** Start Selection **
They've done well for a team in transition and with not much else to choose from other than the personnel already out in the UAE. 

I'm sure the press will go overboard and Boycott will come out with his apocalyptic summary whilst blathering on about in his day!
		
Click to expand...

Agree in regards Opener 

I would like to see Ali moved down and Taylor at Three 
WK - Think Buttler behind the stumps has been very good - no issues with that - the problem has been his batting. Bairstow in this test missed a crucial stumping but solid with the bat first innings. Buttler should come back and possibly Bairstow in the middle order. Patel well shouldnt be able to bowl another ball in test cricket - never good enough. But its not all bad - very unlucky in the first test and nearly got away with in the second - shame we never won a toss. Could have been different then


----------



## Piece (Nov 5, 2015)

Woke up expecting a good chase... Looks like it will be all over by the time I submit this post!

I think we've done well in this series. Just pockets of time in 2nd and 3rd test where we've failed to perform and it has cost us. Toss has been a factor, but not a big one.

Bell time should be up. He is stuck on the crease and it being found out. Agree that Taylor is his natural replacement. Ali is clinging on - not an opener and not good enough as spinner. Patel - if he's our new answer as the all rounder, then I'm still available . Rashid has promise. Buttler I'm not keen on - his batting isn't up to it at present. We've got a decent side, with, I think, at least two, if not three, slots available to be nailed down. We'll have our chance for revenge next summer v Pakistan, on hopefully seaming wickets! SA next...


----------



## Liverpoolphil (Nov 5, 2015)

Piece said:



			Woke up expecting a good chase... Looks like it will be all over by the time I submit this post!

I think we've done well in this series. Just pockets of time in 2nd and 3rd test where we've failed to perform and it has cost us. Toss has been a factor, but not a big one.

Bell time should be up. He is stuck on the crease and it being found out. Agree that Taylor is his natural replacement. Ali is clinging on - not an opener and not good enough as spinner. Patel - if he's our new answer as the all rounder, then I'm still available . Rashid has promise. Buttler I'm not keen on - his batting isn't up to it at present. We've got a decent side, with, I think, at least two, if not three, slots available to be nailed down. We'll have our chance for revenge next summer v Pakistan, on hopefully seaming wickets! SA next...

Click to expand...

I cant see them dropping Bell for SA though - he has a decent record against them and does better with the ball coming on to him. Next summer i would expect Taylor to move up to three - unless they bomb him out again.

Certainly need an opener - who ? Well i still would bring Compton back but dont think that will happen and expect Hales to be given a chance and then when they see his natural game isnt suited as an opener in tests they will bomb him out as well.


----------



## Piece (Nov 5, 2015)

Liverpoolphil said:



			I cant see them dropping Bell for SA though - he has a decent record against them and does better with the ball coming on to him. Next summer i would expect Taylor to move up to three - unless they bomb him out again.

Certainly need an opener - who ? Well i still would bring Compton back but dont think that will happen and expect Hales to be given a chance and then when they see his natural game isnt suited as an opener in tests they will bomb him out as well.
** End Selection **
Written problem 1 - Rewrite the records with "screenshot" changed to "screen capture" everywhere and all else left as is. Omit the pictures.
The forum thread and the records come from separate, unrelated sources.
** Start Provided records **
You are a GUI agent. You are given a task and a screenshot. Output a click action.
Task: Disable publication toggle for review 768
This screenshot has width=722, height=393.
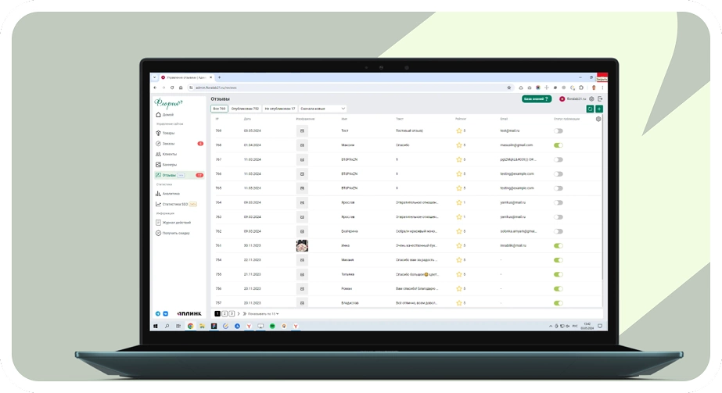pyautogui.click(x=558, y=145)
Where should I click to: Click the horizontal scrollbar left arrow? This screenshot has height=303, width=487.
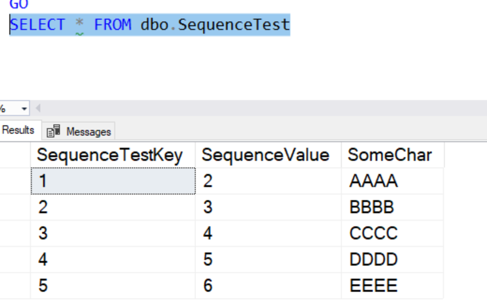point(38,108)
** End Provided records **
Written problem 2 - Carry on the cricket forum thread from its last post.

Final result 1 -
You are a GUI agent. You are given a task and a screen capture. Output a click action.
Task: Disable publication toggle for review 768
This screen capture has width=722, height=393.
pyautogui.click(x=558, y=145)
Where should I click to: Click the horizontal scrollbar left arrow? This screen capture has height=303, width=487.
point(38,108)

Final result 2 -
		
Click to expand...

Opener candidates are slim. Hales I was all for but there's still doubt over his technique at test level. Agree that he's next in line though. Compton is a 'gooder' choice as any. I didn't think Robson or Lyth were up to it, Carberry a bit flakey. Door is open for someone...


----------



## HomerJSimpson (Nov 5, 2015)

Piece said:



			Opener candidates are slim. Hales I was all for but there's still doubt over his technique at test level. Agree that he's next in line though. Compton is a 'gooder' choice as any. I didn't think Robson or Lyth were up to it, Carberry a bit flakey. Door is open for someone...
		
Click to expand...

Luther looked out of his depth. Trouble is there doesn't seem much out there ready to step up. Compton must be worth a go


----------



## Tongo (Nov 14, 2015)

Good result for England yesterday. Pleased for Alex Hales as its been a difficult start to his ODI career. Hopefully this will give him some confidence.


----------



## JCW (Nov 14, 2015)

Liverpoolphil said:



			Bairstow was a poor shot , Patel was abit unlucky - bounce is all over the place. Cook and Rashid dug in well so far
		
Click to expand...

What is your knowledge about cricket , what standard did you play at or are you a test batsman at cricket as well ....................EYC


----------



## JCW (Nov 14, 2015)

For the record , i played in the Lancashire leagues , batted 3 or 4 , later open the batting , all my centuries except one was as an opening bat .......................what was yours LP


----------



## Liverpoolphil (Nov 14, 2015)

JCW said:



			For the record , i played in the Lancashire leagues , batted 3 or 4 , later open the batting , all my centuries except one was as an opening bat .......................what was yours LP
		
Click to expand...

What are you talking about ?!


----------



## JCW (Nov 14, 2015)

Liverpoolphil said:



			What are you talking about ?!
		
Click to expand...

Cricket , you passing comments about batting , what you know about batsmanship , just a simple request


----------



## Liverpoolphil (Nov 14, 2015)

JCW said:



			Cricket , you passing comments about batting , what you know about batsmanship , just a simple request
		
Click to expand...

Sorry I didn't realise everyone had to add their qualifications when commenting on a sport. So I'll give it a miss what I have or haven't done in cricket.


----------



## JCW (Nov 14, 2015)

Liverpoolphil said:



			Sorry I didn't realise everyone had to add their qualifications when commenting on a sport. So I'll give it a miss what I have or haven't done in cricket.
		
Click to expand...

I have notink to say or add .......................EYG


----------



## Liverpoolphil (Nov 14, 2015)

JCW said:



			I have notink to say or add .......................EYG
		
Click to expand...

:whoo: :whoo:


----------



## HomerJSimpson (Nov 14, 2015)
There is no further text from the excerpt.